The issue arises when the task moves beyond structure. Interpretation does not sit neatly within the boundaries of CLT. A poem does not offer a single schema waiting to be lodged into long-term memory. Meaning is indeterminate. Students must generate possibilities, test them, reject them and replace them. Wineburg’s research on historical thinking shows that expert historians do not simply retrieve schemas. They interrogate sources, question motives, and evaluate evidence with scepticism. Argumentation studies show that students develop claims through cycles of drafting, refining and reassessing, not through the linear application of a model. Creativity sits even further outside CLT’s reach. Divergent thinking involves expanding the space of possibilities, not narrowing it. Beaty’s (2014; 2016) work in neuroscience links creativity to spontaneous thought, associative processing and even cognitive disorganisation. These are not the kinds of processes that benefit from reducing extraneous load. Ethical reasoning is further again. Moral judgment involves empathy, values, social norms and personal experience. None of this can be predicted by cognitive load equations.
CLT is not wrong about these tasks. It is simply irrelevant to their core mechanisms. CLT shines when novices are learning structured material. It does not shine when learners must confront ambiguity. It does not help students wrestle with competing interpretations or form original judgment. These forms of learning are not examples of poor practice. They are examples of humanistic inquiry. They require cognitive freedom, not cognitive reduction. CLT works beautifully to get students to the starting line. It does not run the race.
The broader lesson is that theories rarely translate cleanly into practice. This is not an indictment of theory. Research plays a crucial role. It sharpens our understanding. It exposes assumptions. It gives us language to describe what we observe. But research is conducted in carefully controlled environments. Teaching is conducted in the real world. The difference matters. Teachers rely on judgement, not just knowledge. They interpret theory in the context of students who change daily, content that varies in complexity, and classrooms shaped by culture, policy, and individual need. Good practice is never the pure application of a theory. It is the intelligent blending of ideas into something that fits the moment.
CLT deserves a place in that blend. It tells us why clarity helps novices. It tells us why too much information can overwhelm learners. It tells us why modelling can accelerate schema formation. These are important insights. But the moment CLT becomes a complete pedagogy, we begin to distort it. The theory becomes a list of commandments. It becomes a way to dismiss approaches that do not fit its limited frame. It becomes a weapon in debates that should be grounded in nuance rather than ideology.

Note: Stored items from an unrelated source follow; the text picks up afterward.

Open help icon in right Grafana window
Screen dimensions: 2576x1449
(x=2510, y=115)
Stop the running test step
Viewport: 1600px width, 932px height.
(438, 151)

There is no need for this. The pendulum does not need to swing from unstructured progressivism to CLT fundamentalism. It can rest somewhere in the middle, where theories are tools and not doctrines. Teachers can use CLT to build firm foundations. They can use other methods when students are ready for ambiguity and complexity. They can recognise that different tasks require different approaches. They can hold multiple ideas in view without demanding that one of them be the final solution.
If CLT is the answer to every question, then the wrong questions are being asked. Classrooms will always be larger than any single theory. Theories describe. Teachers decide. That is the work. That is the profession.